### Work to be completed
Without the pictures, print the lines from the one holding "Task: Click the" through the last line below, both included, exactly as they stand.

•••••

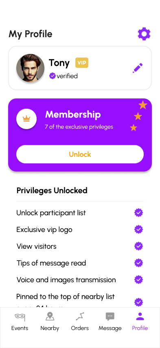The image size is (160, 348).
Task: Tap the Events mask icon
Action: pos(20,317)
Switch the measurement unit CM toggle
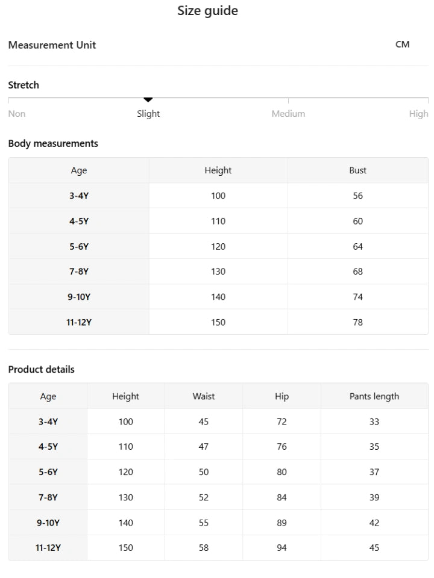 [x=402, y=45]
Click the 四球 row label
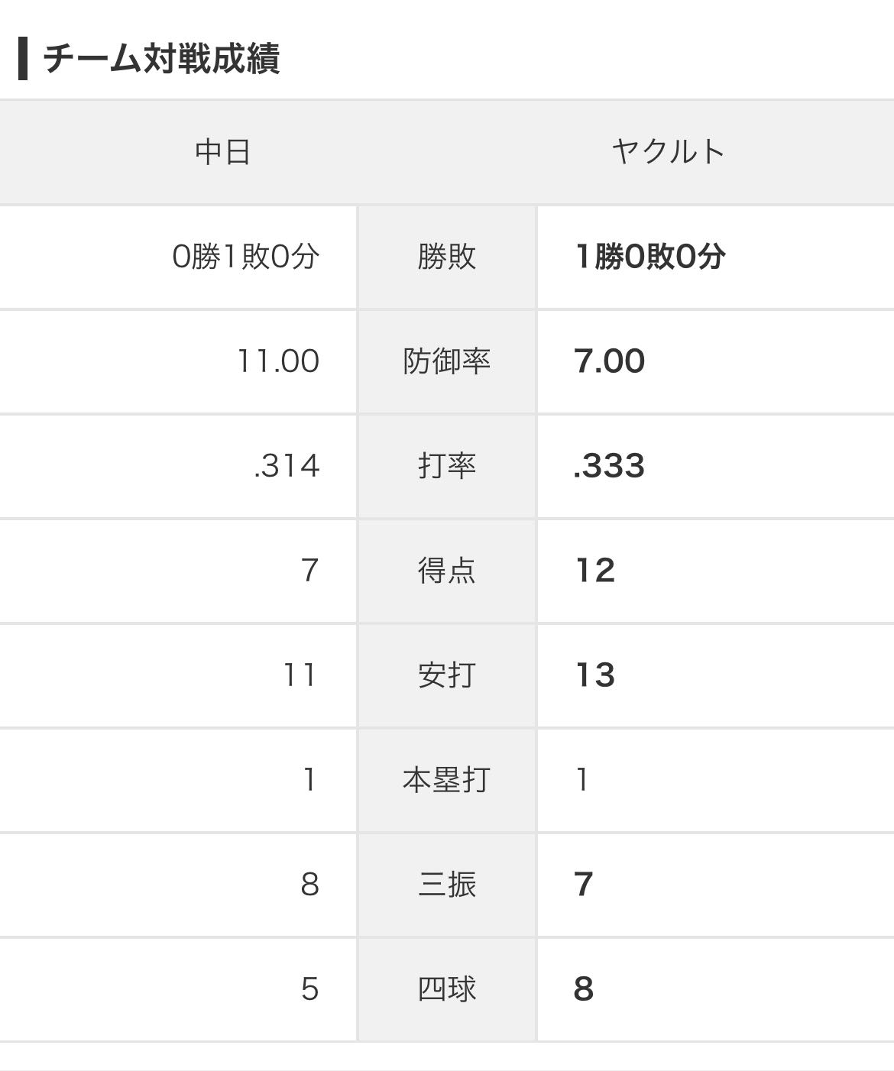Viewport: 894px width, 1071px height. (x=446, y=989)
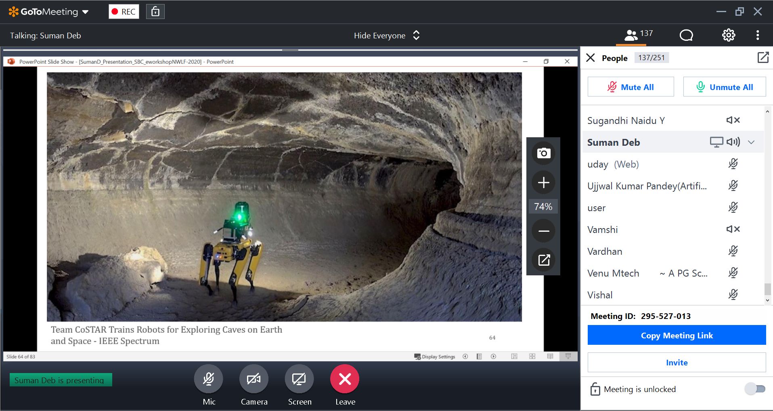This screenshot has height=411, width=773.
Task: Open the three-dot more options menu
Action: coord(757,36)
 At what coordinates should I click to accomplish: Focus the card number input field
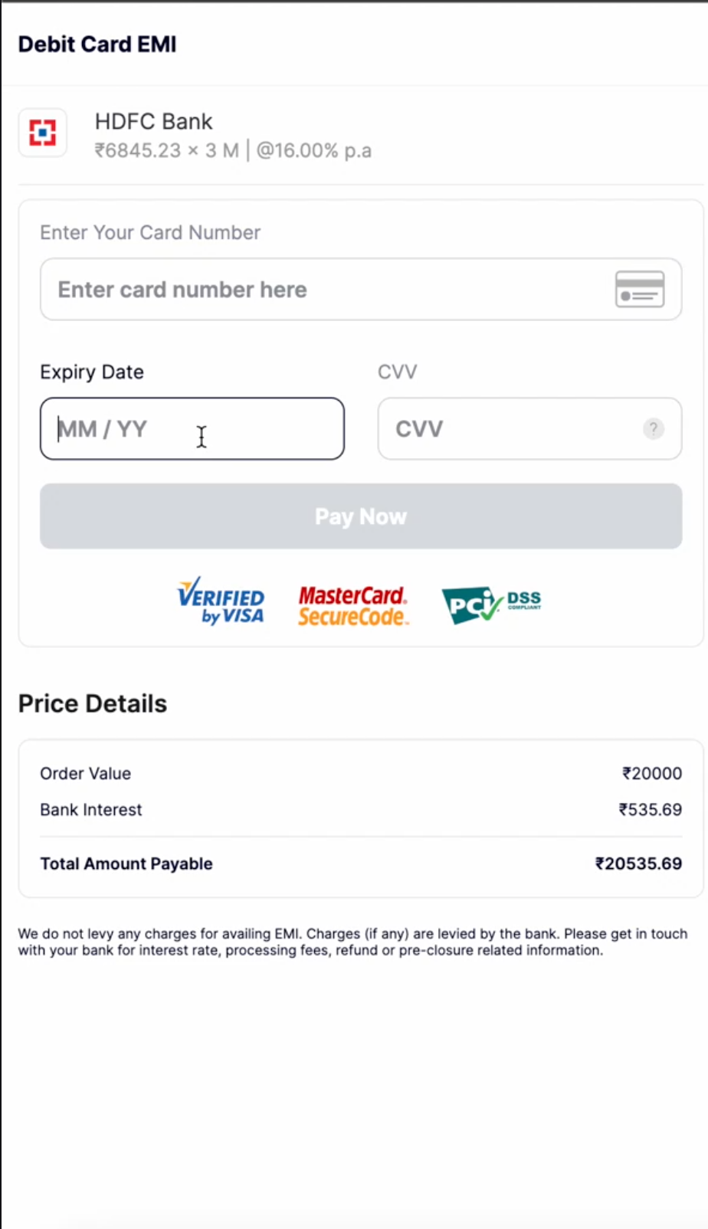point(322,290)
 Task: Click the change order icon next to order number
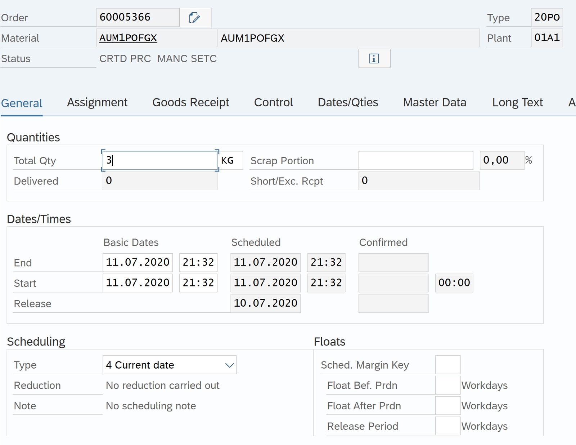coord(195,17)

•••••

### Answer space
 Task: Click the change order icon next to order number
coord(195,17)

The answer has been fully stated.